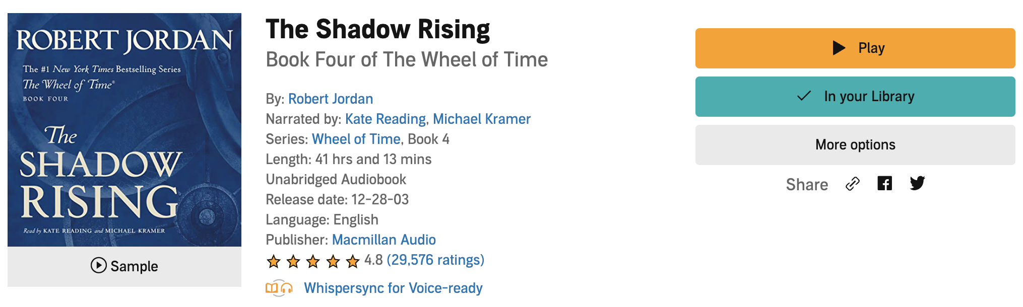Open the Whispersync for Voice-ready link
This screenshot has width=1023, height=307.
tap(393, 288)
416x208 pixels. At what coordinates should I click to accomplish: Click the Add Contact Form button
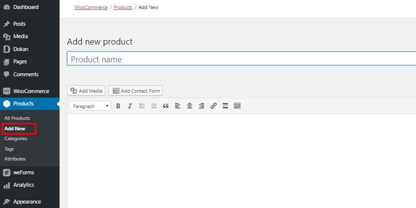tap(136, 91)
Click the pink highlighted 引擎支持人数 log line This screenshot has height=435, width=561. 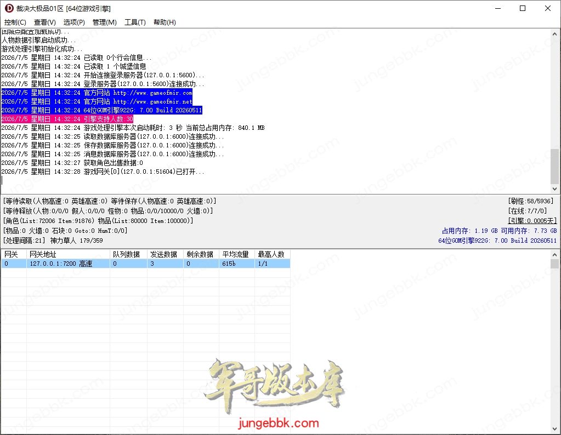tap(67, 119)
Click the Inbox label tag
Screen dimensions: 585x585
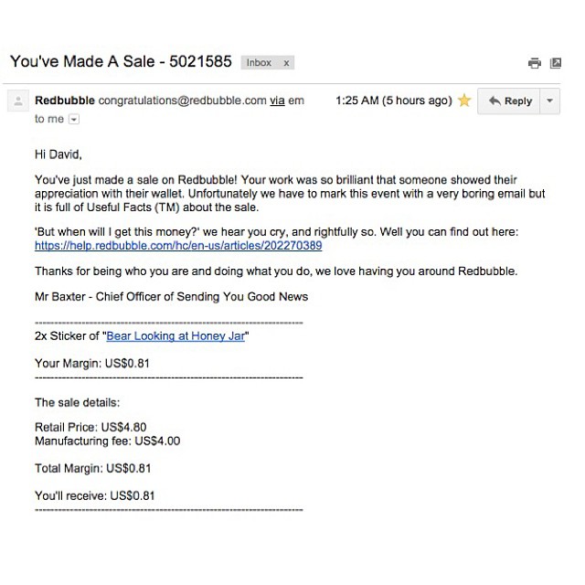259,63
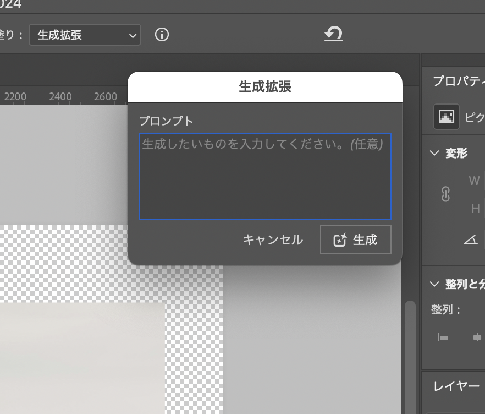Click the align horizontal centers icon
The image size is (485, 414).
click(x=477, y=337)
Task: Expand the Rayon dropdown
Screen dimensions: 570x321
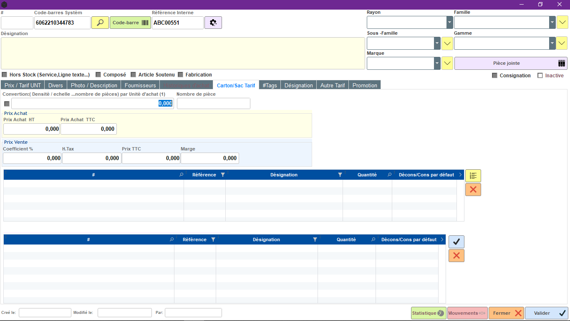Action: pos(449,22)
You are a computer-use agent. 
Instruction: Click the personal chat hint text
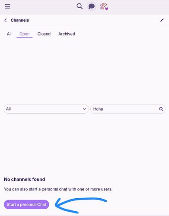pyautogui.click(x=58, y=189)
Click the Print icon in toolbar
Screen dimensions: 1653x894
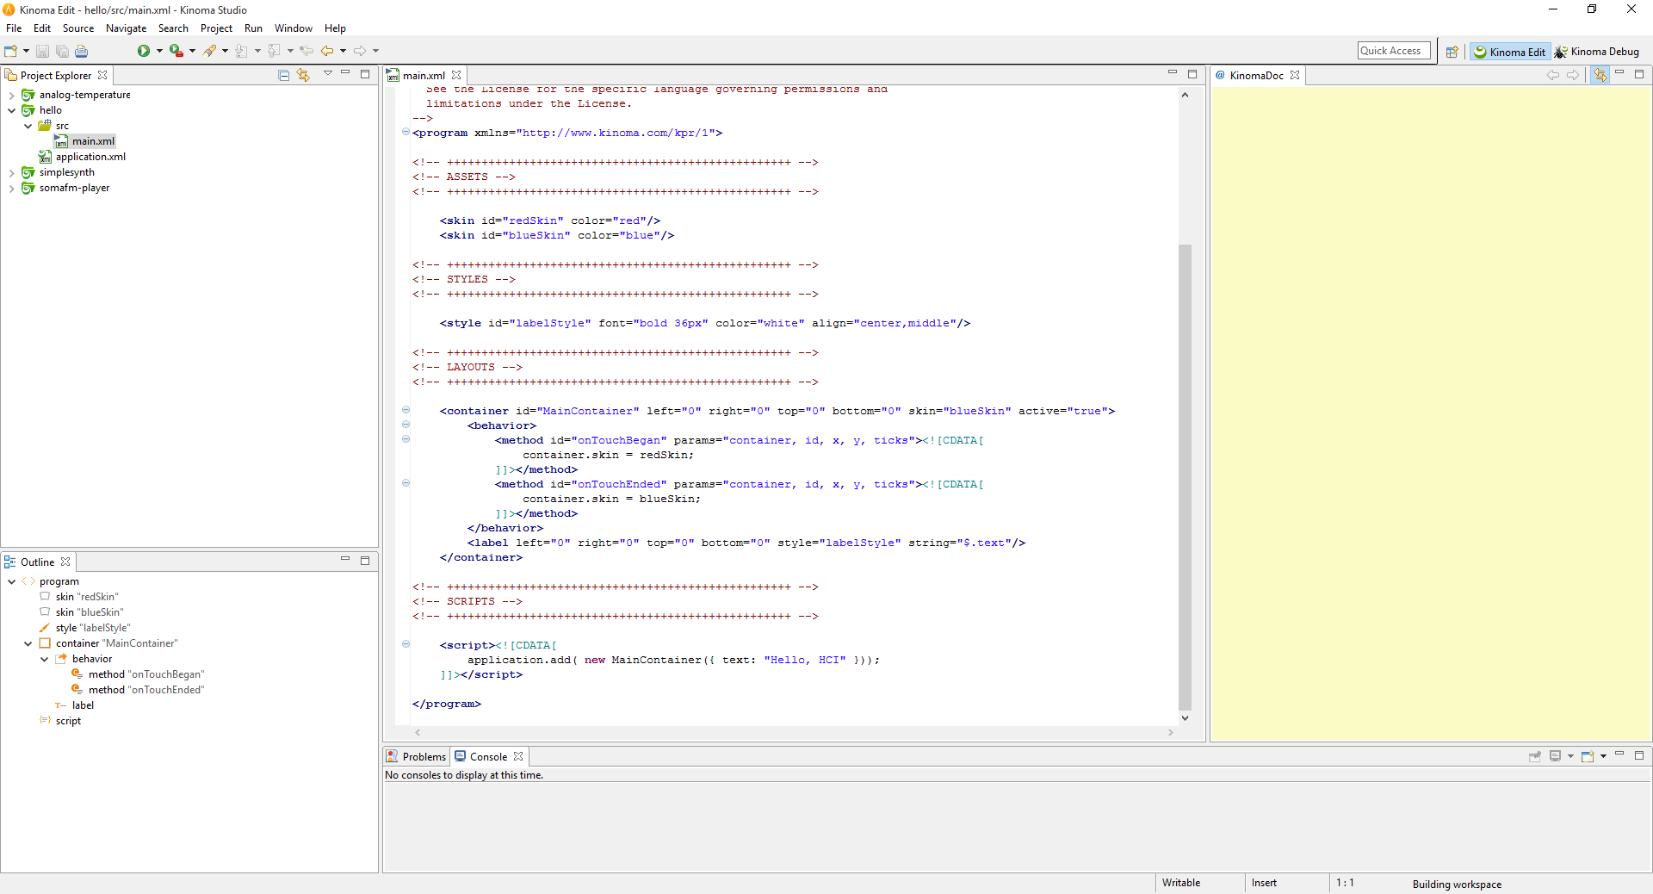(82, 52)
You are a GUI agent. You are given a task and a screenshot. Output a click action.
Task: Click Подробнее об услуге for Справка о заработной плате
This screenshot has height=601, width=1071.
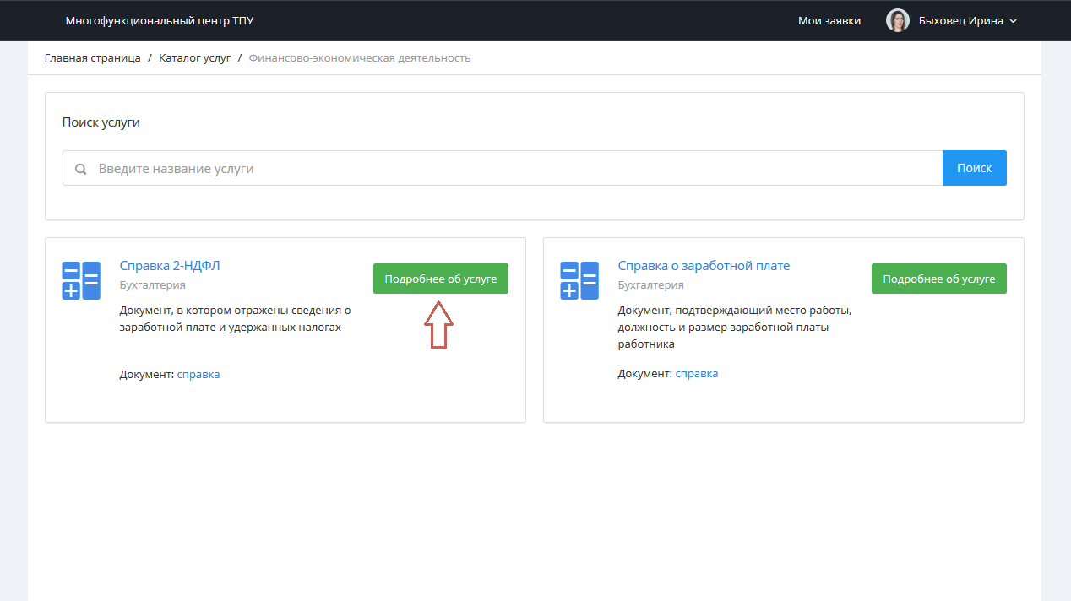coord(938,279)
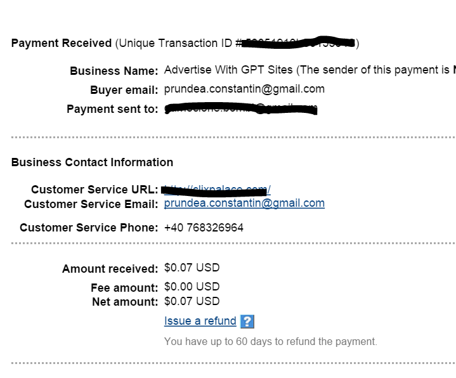Click the Payment Received heading

62,43
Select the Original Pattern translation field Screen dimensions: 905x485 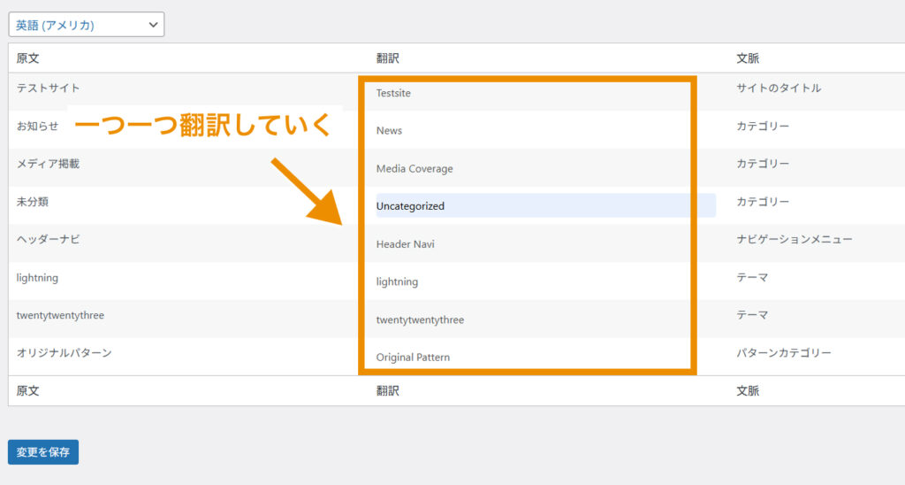(x=530, y=357)
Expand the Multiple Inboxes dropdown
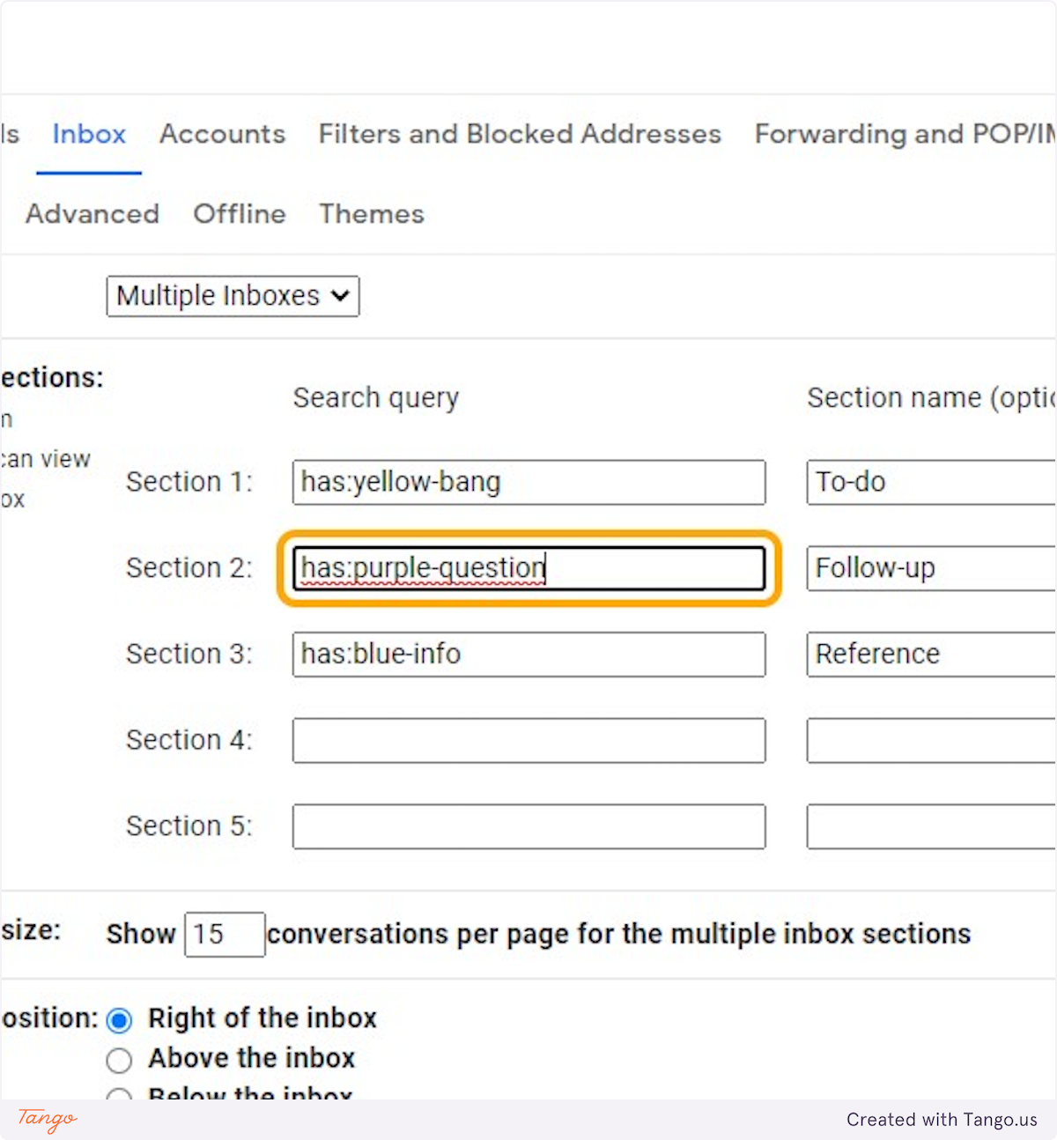This screenshot has width=1057, height=1140. (233, 296)
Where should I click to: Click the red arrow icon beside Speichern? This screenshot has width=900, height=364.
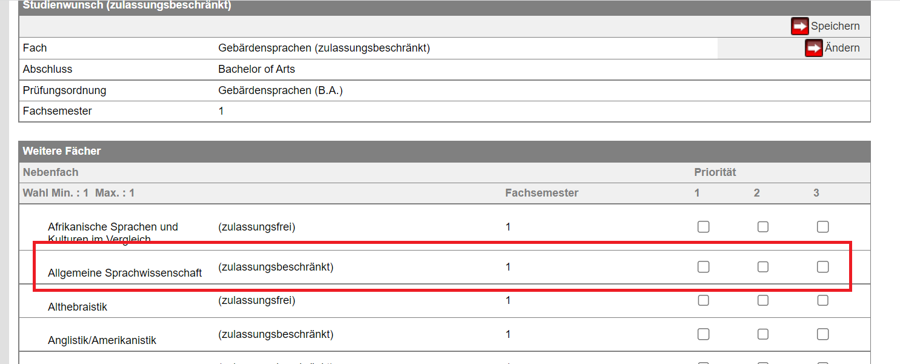coord(799,25)
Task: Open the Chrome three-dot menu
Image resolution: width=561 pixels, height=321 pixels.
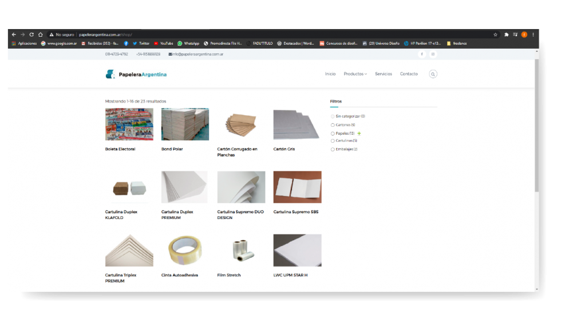Action: coord(533,34)
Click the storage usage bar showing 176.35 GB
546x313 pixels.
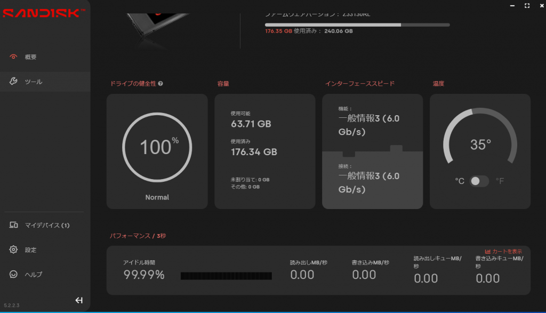click(357, 25)
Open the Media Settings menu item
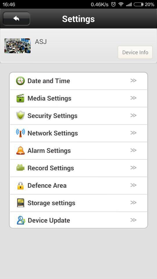 tap(79, 99)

▸ What to work on:
Take the line that holds "Image resolution: width=561" as the start and the last line of the data as the end. Copy only those lines exactly, both ends included, except the pictures.

▸ Response to the exercise:
Image resolution: width=561 pixels, height=321 pixels.
Action: coord(533,34)
Click the storage usage bar showing 176.35 GB
546x313 pixels.
click(357, 25)
Open the Media Settings menu item
 tap(79, 99)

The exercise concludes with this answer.